The data –
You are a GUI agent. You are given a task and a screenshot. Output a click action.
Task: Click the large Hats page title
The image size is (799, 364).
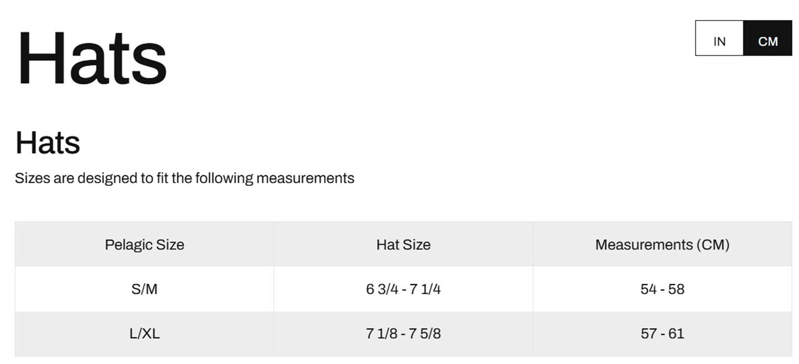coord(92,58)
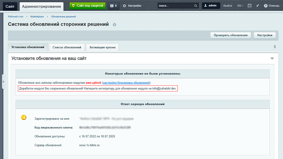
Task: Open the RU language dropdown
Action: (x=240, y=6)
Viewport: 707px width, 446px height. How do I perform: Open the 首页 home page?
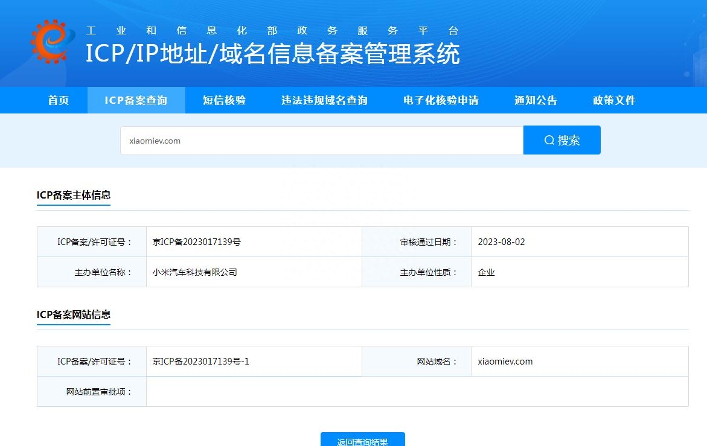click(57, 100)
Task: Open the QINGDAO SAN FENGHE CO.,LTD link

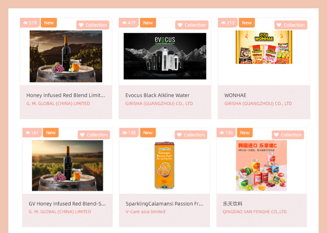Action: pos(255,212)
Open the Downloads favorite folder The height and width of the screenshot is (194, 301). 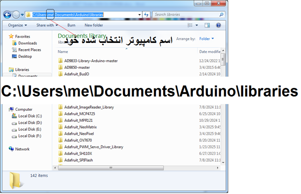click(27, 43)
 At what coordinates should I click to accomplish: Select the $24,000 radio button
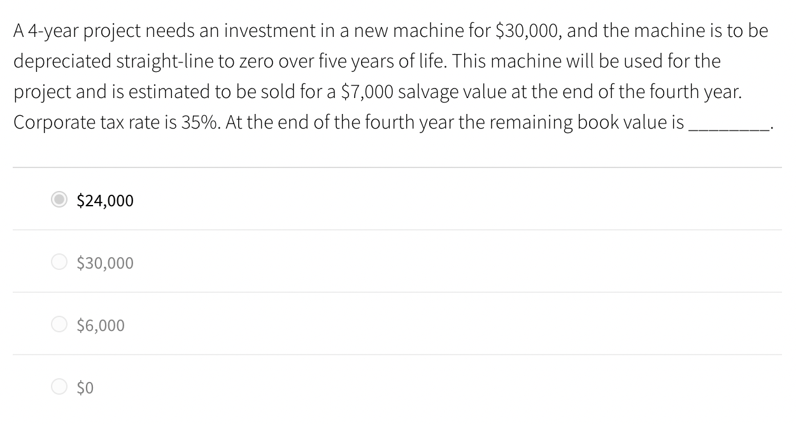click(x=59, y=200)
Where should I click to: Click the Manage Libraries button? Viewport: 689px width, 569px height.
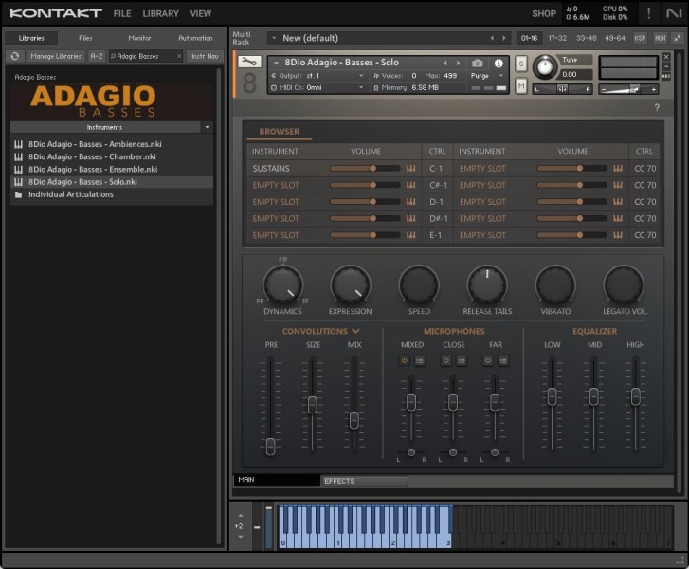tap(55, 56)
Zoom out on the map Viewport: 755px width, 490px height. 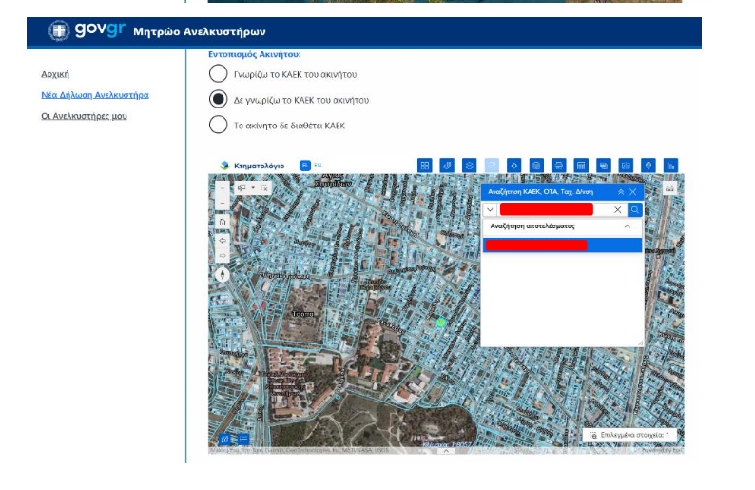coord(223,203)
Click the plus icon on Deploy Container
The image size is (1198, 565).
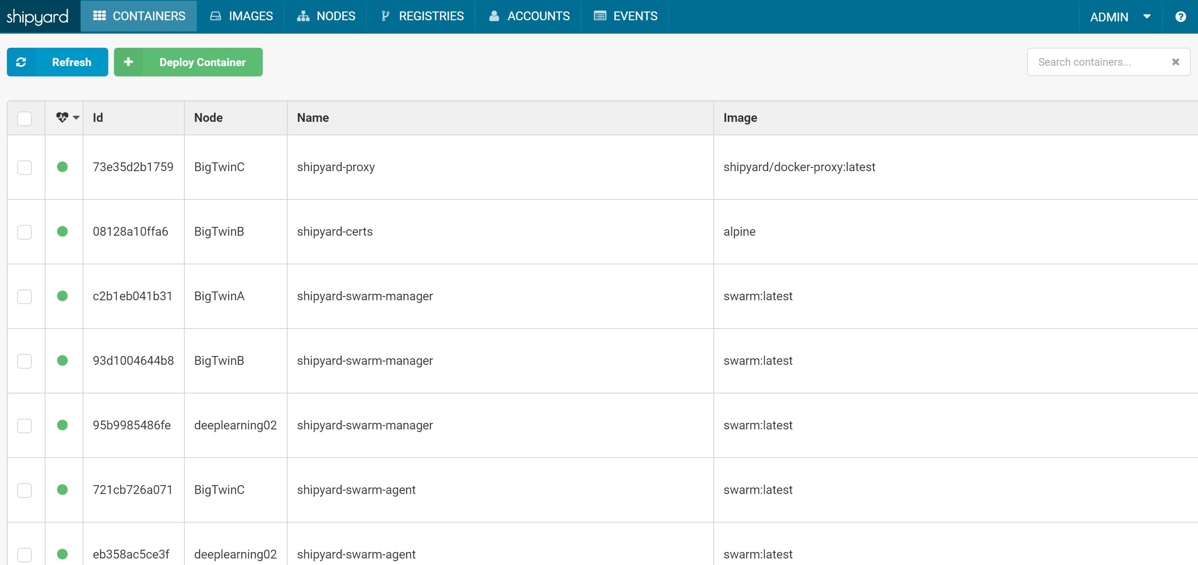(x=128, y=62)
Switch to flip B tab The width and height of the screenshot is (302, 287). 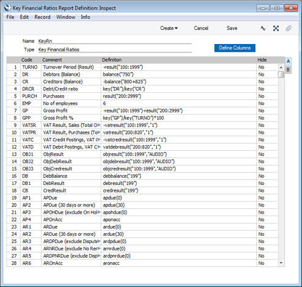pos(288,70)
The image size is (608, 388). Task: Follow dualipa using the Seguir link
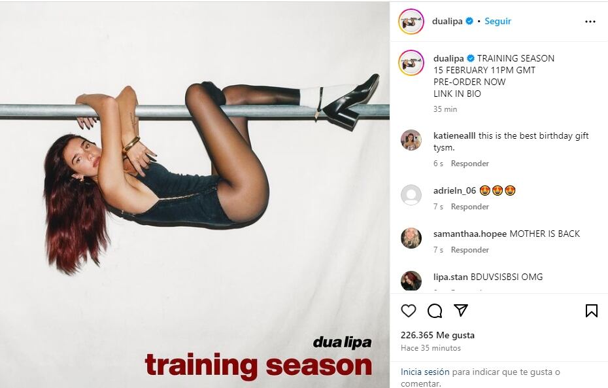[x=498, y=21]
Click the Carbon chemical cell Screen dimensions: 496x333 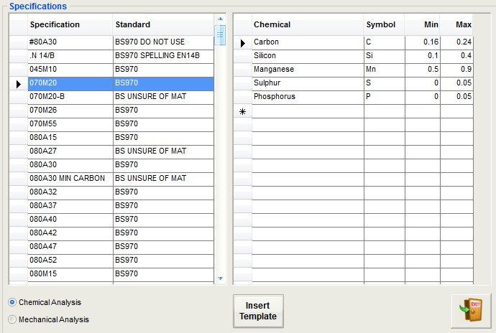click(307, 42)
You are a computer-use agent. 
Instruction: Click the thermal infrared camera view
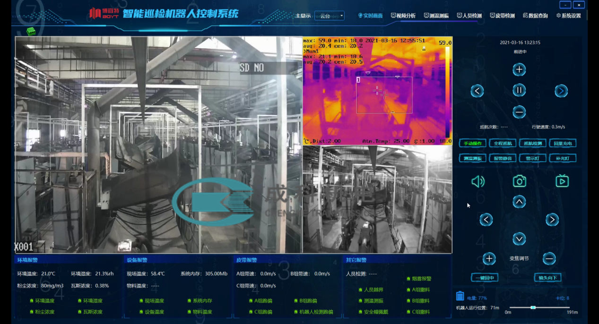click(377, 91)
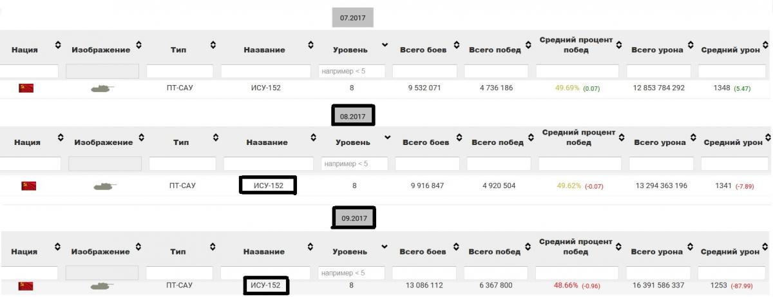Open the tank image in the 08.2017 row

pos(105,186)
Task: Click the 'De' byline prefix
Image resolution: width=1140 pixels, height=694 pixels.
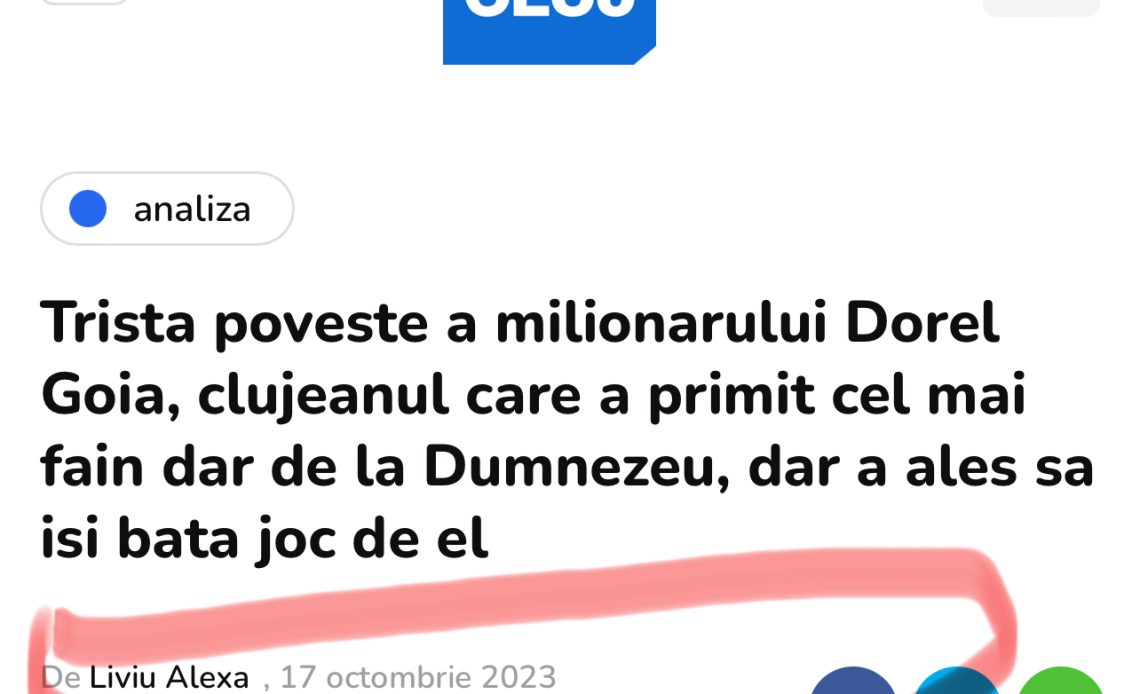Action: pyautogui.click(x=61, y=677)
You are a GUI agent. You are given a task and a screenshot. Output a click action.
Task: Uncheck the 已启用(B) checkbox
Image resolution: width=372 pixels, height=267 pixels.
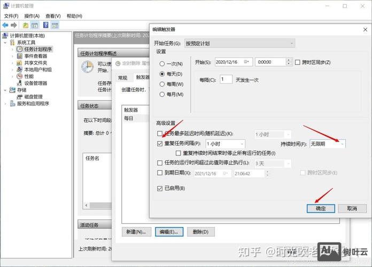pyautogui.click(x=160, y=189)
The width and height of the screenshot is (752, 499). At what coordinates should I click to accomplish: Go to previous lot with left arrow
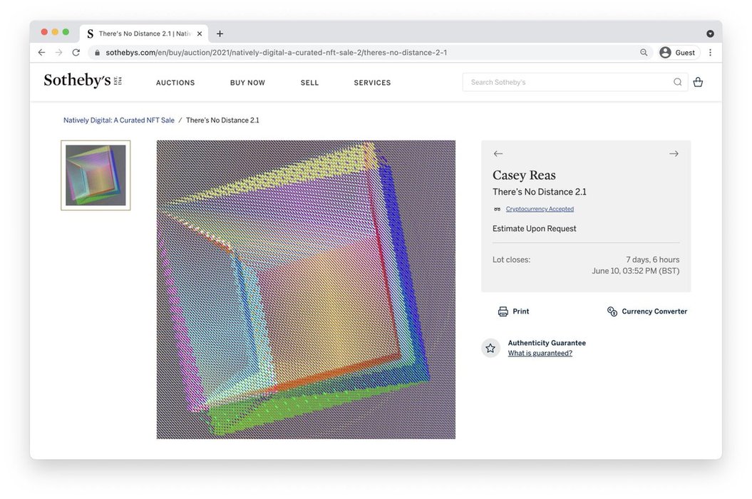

To be done – Rewrite the material from its start through the line that contains "Action: (x=240, y=6)", inclusive, changing "Hats" to "Scarves" and leaving every other part unchanged. Omit the pictures from your answer.

Exercise output –
You are a GUI agent. You are given a task and a screenshot. Output a click action.
Task: Click the large Scarves page title
The image size is (799, 364).
coord(92,58)
Task: Open the RU language dropdown
Action: (x=240, y=6)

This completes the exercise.